Medicine Means More than Money

doctor holding red stethoscope

A national health and medical research strategy is on the way, with strategist Rosemary Huxtable releasing a draft.

Ms Huxtable was commissioned by the feds in May ‘24 and has methodically gone about listening to the lobbies and consulting consumers – as in citizens as distinct from medical researchers – on what they want (FC here).

She sets out five important areas of the nice-to-have kind, to underpin “a vibrant research system that delivers for the nation,” including:

Future-proofing the workforce

  • Researchers moving in, out and across the sector
  • Training pathways for clinical researchers better than the present “disjointed and inconsistent” ones
  • Aligning training and future workforce needs, “to moderate the flow of PhD graduates.” (FC remembers a brawl over this a decade back when researchers institutions were accused of pumping out more graduates than they could employ)
  • Improving workforce diversity through grant conditions

Funding

  • Strategic coordination of all sources, “there is limited interaction and coordination between funding entities”
  • “Invest in more co-funded grant opportunities to provide larger scale, crosscutting funding on priority issues”
  • A national approach to grants that balances high-risk innovation and long-term research for priority national needs
  • Establish how much is spent, where and on what, “to design a more fit for purpose funding model”

Data

  • Mine the existing collections for research and planning
  • AI applications in clinical environments

Infrastructure

  • Developing a national roadmap
  • Investing in manufacturing for “sovereign capability in critical areas”
  • Working with governments “for guaranteed research access to facilities and infrastructure required to support clinical trials and translational research in healthcare settings”

Oversight for a ten-year implementation

“Health and medical research is inherently multifaceted, involving diverse stakeholders including governments across jurisdictions, research institutions, healthcare providers,

industry partners, philanthropy and communities.
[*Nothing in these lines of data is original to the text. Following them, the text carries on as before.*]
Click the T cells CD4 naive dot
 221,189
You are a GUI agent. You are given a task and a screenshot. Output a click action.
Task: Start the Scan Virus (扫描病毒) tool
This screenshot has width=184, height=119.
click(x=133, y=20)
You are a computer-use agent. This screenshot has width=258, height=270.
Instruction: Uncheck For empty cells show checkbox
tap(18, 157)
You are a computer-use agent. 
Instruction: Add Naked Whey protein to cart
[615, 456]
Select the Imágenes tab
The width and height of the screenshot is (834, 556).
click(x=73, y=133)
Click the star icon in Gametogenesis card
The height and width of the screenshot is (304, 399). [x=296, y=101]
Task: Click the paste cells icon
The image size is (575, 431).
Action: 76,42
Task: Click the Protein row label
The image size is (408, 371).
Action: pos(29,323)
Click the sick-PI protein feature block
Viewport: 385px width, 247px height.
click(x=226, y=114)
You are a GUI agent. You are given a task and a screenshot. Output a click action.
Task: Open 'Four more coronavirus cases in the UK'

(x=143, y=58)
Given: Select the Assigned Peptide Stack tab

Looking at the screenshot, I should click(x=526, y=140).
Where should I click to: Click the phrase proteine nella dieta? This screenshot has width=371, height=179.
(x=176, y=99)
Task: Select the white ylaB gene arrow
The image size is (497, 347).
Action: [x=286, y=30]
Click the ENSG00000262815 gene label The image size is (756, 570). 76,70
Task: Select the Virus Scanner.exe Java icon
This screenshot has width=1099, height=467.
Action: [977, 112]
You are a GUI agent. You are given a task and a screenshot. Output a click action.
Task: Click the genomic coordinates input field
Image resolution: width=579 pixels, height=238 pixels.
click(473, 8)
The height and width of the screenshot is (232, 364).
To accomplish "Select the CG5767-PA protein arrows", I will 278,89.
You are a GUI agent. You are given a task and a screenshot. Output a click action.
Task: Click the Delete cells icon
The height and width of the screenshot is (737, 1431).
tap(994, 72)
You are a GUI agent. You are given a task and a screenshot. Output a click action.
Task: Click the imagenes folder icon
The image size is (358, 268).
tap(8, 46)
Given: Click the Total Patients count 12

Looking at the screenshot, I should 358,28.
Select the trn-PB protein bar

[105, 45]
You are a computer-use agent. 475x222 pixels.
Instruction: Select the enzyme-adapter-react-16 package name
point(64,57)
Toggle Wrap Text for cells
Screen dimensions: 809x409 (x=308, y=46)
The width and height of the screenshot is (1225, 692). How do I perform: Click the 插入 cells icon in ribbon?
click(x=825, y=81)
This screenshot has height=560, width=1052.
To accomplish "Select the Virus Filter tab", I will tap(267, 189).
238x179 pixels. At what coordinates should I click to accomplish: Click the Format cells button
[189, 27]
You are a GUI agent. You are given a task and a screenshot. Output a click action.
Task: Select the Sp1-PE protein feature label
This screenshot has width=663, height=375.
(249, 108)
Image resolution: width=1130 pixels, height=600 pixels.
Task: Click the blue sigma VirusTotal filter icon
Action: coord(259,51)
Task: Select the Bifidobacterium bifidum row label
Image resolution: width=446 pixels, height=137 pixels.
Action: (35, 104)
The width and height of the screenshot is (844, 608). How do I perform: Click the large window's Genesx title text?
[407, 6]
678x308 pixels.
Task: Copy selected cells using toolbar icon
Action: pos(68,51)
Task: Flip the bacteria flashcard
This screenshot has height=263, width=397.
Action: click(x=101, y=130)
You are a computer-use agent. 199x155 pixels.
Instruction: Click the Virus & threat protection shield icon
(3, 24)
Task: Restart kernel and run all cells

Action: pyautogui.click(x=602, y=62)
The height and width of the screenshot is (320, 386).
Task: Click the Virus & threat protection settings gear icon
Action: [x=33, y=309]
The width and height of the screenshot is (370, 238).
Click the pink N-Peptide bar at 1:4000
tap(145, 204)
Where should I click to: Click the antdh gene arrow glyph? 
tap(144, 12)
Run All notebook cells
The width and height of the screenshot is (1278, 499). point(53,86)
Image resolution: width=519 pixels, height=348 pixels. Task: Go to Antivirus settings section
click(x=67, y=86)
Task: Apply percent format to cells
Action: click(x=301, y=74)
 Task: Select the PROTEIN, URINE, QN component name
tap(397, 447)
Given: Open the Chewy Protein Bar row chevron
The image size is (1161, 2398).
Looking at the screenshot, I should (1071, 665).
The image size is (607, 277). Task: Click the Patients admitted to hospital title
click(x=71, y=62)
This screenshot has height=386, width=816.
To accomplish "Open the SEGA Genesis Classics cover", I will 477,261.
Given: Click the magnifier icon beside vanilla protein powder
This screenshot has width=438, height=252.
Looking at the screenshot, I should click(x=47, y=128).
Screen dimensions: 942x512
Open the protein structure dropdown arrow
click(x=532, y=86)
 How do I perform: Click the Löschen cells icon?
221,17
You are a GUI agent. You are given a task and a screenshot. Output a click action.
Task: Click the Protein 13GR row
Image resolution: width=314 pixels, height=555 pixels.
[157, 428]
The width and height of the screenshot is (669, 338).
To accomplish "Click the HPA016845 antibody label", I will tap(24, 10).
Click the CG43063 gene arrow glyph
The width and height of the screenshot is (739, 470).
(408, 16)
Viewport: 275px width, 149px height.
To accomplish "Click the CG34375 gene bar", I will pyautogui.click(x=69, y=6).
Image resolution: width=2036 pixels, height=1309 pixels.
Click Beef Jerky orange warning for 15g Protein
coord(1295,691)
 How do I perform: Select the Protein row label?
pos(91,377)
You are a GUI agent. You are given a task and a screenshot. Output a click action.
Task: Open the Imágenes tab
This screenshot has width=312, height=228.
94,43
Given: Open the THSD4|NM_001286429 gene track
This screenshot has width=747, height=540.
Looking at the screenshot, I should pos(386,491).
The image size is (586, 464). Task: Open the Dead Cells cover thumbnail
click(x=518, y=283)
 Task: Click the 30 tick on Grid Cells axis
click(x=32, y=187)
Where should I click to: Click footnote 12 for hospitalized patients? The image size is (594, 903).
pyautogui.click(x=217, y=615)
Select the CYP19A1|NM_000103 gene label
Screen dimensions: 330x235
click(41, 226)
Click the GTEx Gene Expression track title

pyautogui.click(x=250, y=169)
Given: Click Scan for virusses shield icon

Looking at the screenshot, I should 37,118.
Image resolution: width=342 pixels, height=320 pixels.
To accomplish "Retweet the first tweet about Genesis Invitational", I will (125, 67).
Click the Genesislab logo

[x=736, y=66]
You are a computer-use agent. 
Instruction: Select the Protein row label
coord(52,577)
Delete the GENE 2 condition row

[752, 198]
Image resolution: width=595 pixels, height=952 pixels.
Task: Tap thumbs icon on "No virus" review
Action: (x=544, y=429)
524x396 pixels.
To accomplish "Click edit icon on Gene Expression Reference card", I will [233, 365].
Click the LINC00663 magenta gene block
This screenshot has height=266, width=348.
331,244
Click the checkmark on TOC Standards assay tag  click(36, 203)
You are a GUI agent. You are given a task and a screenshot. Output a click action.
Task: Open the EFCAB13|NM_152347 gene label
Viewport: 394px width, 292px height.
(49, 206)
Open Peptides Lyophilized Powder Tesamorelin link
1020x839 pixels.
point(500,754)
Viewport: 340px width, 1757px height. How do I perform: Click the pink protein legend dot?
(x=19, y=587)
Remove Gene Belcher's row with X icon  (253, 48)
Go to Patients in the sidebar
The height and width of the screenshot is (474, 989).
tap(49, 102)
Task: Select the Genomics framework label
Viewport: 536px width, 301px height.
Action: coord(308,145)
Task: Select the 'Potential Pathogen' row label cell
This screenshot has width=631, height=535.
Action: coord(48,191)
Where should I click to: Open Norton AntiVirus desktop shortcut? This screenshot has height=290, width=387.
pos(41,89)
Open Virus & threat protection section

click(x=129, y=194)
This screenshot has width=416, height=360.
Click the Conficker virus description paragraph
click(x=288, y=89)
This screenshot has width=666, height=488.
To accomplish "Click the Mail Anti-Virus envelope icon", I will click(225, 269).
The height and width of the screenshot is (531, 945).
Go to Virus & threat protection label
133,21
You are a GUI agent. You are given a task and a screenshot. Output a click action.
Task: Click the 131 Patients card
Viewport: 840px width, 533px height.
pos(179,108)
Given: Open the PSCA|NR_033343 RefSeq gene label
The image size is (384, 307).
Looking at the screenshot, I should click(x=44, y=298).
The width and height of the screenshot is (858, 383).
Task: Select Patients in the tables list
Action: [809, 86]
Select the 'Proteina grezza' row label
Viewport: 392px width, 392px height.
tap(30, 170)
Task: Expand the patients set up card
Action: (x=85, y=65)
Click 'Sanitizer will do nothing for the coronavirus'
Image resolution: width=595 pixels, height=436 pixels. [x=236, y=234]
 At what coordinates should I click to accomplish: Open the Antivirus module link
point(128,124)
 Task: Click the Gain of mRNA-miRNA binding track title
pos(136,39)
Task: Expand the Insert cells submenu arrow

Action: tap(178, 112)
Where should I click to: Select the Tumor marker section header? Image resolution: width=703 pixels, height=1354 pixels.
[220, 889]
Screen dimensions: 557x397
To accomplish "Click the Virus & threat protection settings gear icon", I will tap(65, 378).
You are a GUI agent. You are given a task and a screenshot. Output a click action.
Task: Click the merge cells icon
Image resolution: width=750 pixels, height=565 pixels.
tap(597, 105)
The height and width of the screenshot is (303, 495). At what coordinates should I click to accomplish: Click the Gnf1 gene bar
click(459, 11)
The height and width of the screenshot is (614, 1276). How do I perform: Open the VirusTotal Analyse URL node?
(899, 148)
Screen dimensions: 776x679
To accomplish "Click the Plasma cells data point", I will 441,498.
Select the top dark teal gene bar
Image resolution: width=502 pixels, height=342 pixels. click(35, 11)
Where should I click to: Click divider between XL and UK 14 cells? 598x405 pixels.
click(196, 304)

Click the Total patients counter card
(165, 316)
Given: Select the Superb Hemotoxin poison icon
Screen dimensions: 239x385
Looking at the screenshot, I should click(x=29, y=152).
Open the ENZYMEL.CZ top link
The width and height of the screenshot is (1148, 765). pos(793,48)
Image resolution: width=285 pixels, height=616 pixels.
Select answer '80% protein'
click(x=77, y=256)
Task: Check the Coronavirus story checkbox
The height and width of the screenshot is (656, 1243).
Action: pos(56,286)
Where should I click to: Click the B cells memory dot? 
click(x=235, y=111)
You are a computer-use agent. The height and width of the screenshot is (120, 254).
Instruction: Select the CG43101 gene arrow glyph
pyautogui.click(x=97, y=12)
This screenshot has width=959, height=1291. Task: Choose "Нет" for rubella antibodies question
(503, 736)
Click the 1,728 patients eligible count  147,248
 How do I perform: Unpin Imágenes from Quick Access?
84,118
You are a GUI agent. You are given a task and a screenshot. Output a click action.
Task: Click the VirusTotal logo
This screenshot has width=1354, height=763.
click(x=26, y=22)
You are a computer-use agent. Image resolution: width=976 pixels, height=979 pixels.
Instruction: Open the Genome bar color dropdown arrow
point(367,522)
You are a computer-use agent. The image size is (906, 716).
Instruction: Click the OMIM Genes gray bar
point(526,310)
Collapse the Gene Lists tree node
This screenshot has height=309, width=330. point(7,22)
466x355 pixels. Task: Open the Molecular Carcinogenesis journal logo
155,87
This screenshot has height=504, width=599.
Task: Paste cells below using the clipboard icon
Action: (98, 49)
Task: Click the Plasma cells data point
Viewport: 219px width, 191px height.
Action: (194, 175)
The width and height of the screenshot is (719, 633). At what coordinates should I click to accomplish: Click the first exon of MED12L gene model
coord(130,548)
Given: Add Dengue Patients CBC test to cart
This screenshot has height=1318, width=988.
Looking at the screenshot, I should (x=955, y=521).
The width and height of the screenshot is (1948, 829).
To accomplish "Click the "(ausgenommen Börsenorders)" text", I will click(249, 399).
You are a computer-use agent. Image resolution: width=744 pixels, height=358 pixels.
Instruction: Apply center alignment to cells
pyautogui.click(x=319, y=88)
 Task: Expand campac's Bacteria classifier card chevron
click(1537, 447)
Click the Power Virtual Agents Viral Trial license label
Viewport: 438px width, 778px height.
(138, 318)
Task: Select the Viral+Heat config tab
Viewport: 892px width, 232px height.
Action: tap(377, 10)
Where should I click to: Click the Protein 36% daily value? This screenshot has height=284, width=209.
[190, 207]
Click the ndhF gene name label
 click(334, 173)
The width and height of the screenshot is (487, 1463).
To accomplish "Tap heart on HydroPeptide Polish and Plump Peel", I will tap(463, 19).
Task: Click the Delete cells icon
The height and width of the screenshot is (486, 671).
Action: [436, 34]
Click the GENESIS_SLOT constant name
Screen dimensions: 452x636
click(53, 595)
A governance structure is necessary to ensure that activity … does not become fragmented, duplicative, or misaligned,” the draft strategy states.

The Australian Association of Medical Research Institutes was quick to support the plan, particularly if its members are involved. “We are encouraged by the vision laid out in this draft and look forward to working with government to ensure the final Strategy translates into tangible action that supports our institutes and the researchers within them.”

But AAMRI would not be AAMRI without calling for cash. “Further detail is needed on how the Strategy deliver long-term funding certainty and sector sustainability.”

Which rather seems to miss the point that the Huxtable model appears bigger on productivity than more money for the existing research system.